Tales matrimonios, en los que sólo se toman en consideración los deseos del hombre, y en los que la mujer no tiene ningún derecho a protestar, son causa de frecuentes tragedias en la vida campestre. Ya he hablado de los suicidios entre las infelices esclavas, pues no son otra cosa las mujeres de los tártaros. Hay también dramas distintos, creados cuando la flor roja del amor se abre en el corazón de las mujeres, y con el amor se manifiestan los celos salvajes, desmedidos como las sabanas de verdura, como los arenales inmensos, como las montañas terribles y peladas, como los glaciales vientos del Norte…

Las mujeres poseen el secreto de preparar venenos obtenidos de las bayas de la cicuta y de las raíces del gazam, una planta misteriosa que es muy buscada por ellas; para conseguir la cual, hasta roban los potros más hermosos de las yeguadas de sus maridos. Los curanderos o chamanes ayudan a las desengañadas esposas, y conociendo las propiedades medicinales y tóxicas de las hojas y las hierbas, fabrican a su gusto filtros de amor, amuletos e infalibles tósigos para la rival, la nueva favorita o para el indiferente marido.

No hace más que tres años que he atravesado de nuevo esas praderas donde durante siglos han pastado millones de cabezas de toda clase de ganado. ¡Eran una desolación!
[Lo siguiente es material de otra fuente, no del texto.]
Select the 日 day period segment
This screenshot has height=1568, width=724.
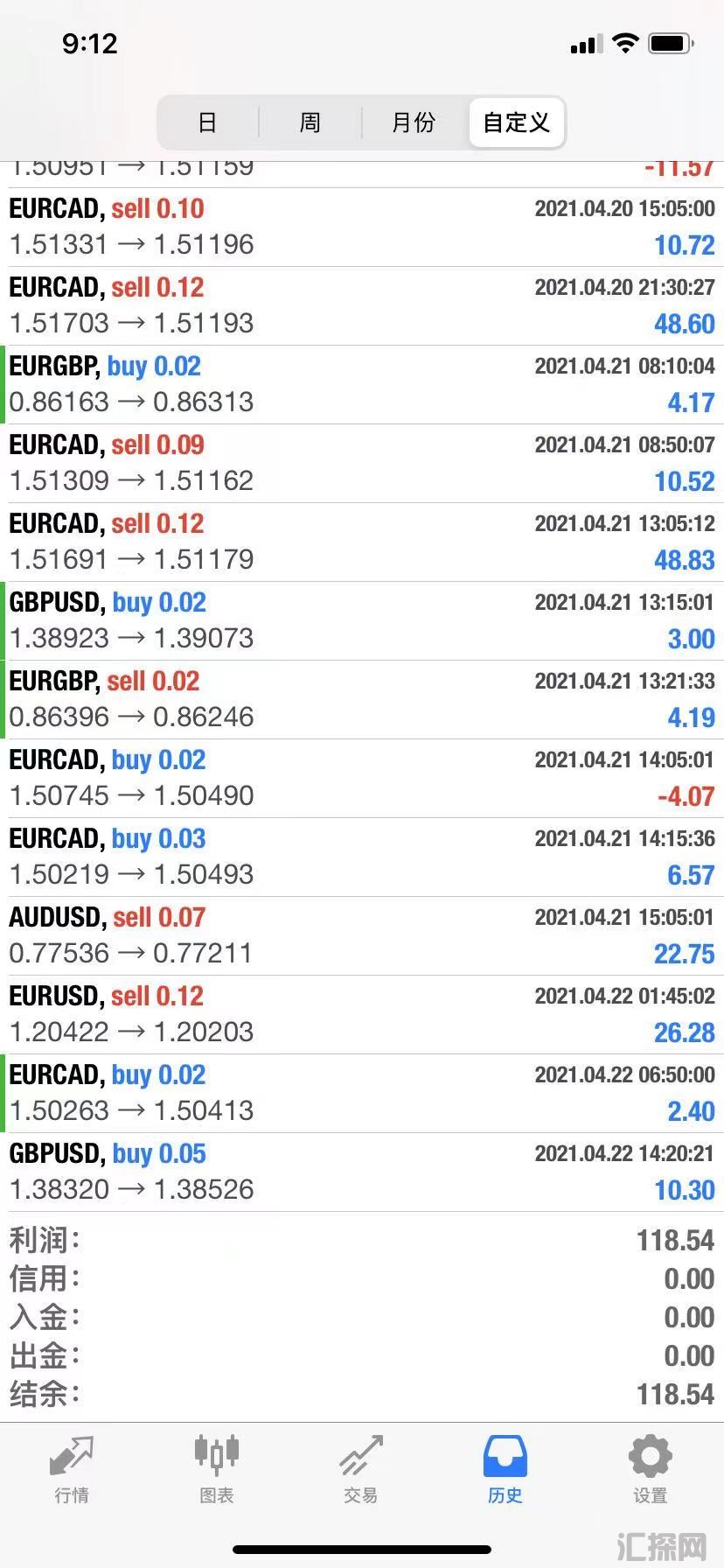(207, 122)
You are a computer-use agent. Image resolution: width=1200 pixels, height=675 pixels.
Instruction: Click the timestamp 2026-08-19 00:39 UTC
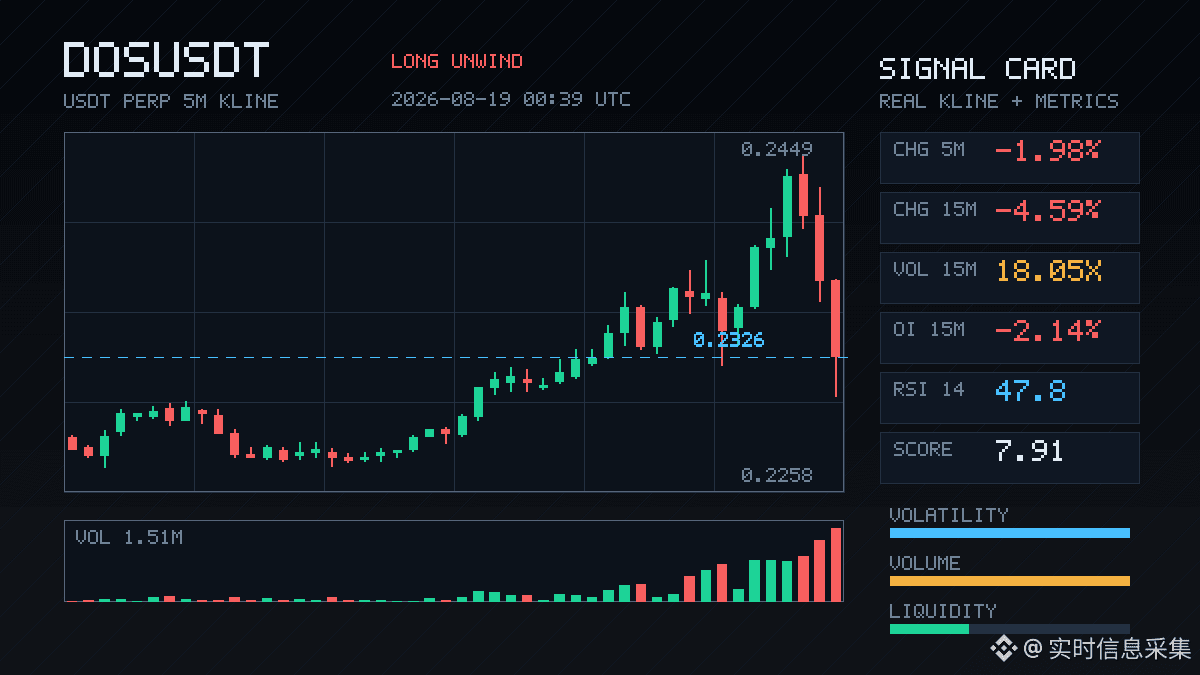point(511,99)

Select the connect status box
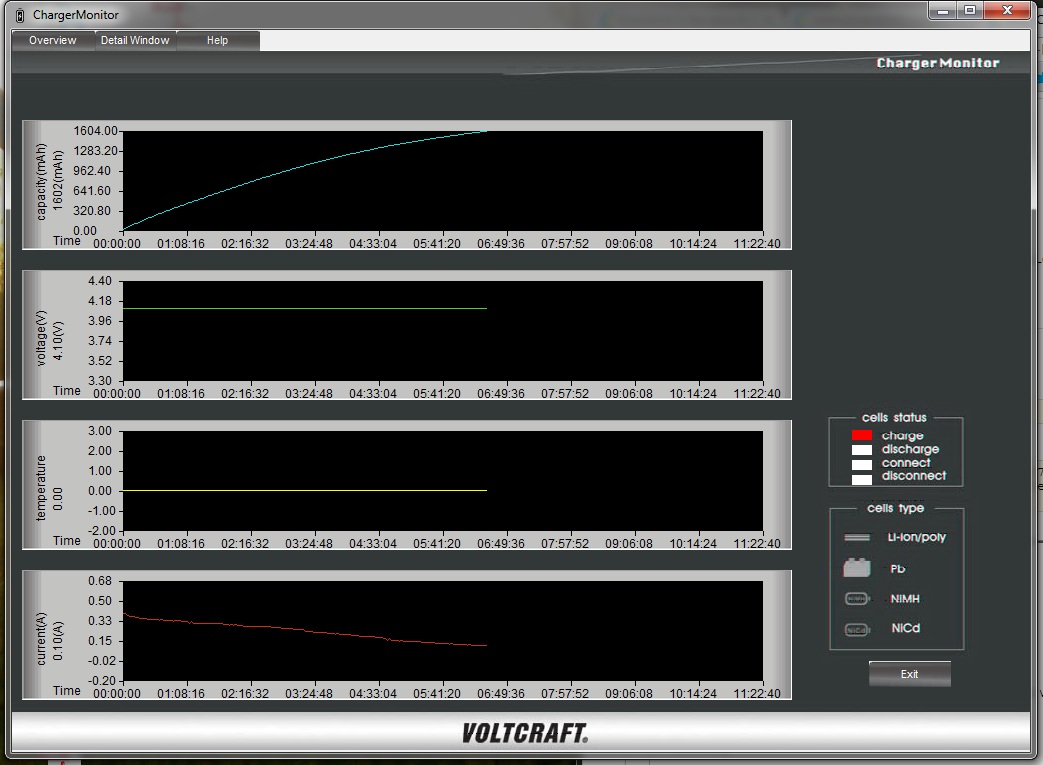pyautogui.click(x=861, y=464)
Los tártaros habían huido al Sur, allende la frontera de Mongolia, escapando de la desatentada furia de los Soviets, y la hierba sólo se usaba para encender hogueras, cuando la campiña no era devastada por la langosta. ¿Era un castigo de Dios, la maldición de Abuk Jan o la venganza de las agraviadas sombras de los grandes jefes y héroes de las tribus extinguidas?

Hallé innumerables cadáveres de los tártaros asesinados por los bolcheviques, y un sin fin de osamentas de las reses que pertenecieron a sus rebaños.

Cerca del Lago Negro, donde veinte años antes acampé con mi sabio profesor y con los fugitivos de las prisiones rusas, vi los quemados edificios de la refinería de sal y las ruinas de las casas. Sólo quedaba en pie una cabaña, habitada por el guarda y su familia en espera de la muerte, que seguramente vendría. Como un símbolo de esa trágica y desesperanzada vida, divisé en la cumbre de la montaña, claramente proyectada sobre el fondo de un cielo limpio de atardecer primaveral, la obscura forma de un lobo. Estaba inmóvil como una figura de bronce; luego, de improviso, levantó la cabeza, tendió el pescuezo y lanzó un aullido. Aulló largo rato, rabioso y amenazador, como si llamase a la muerte, la ruina y el olvido.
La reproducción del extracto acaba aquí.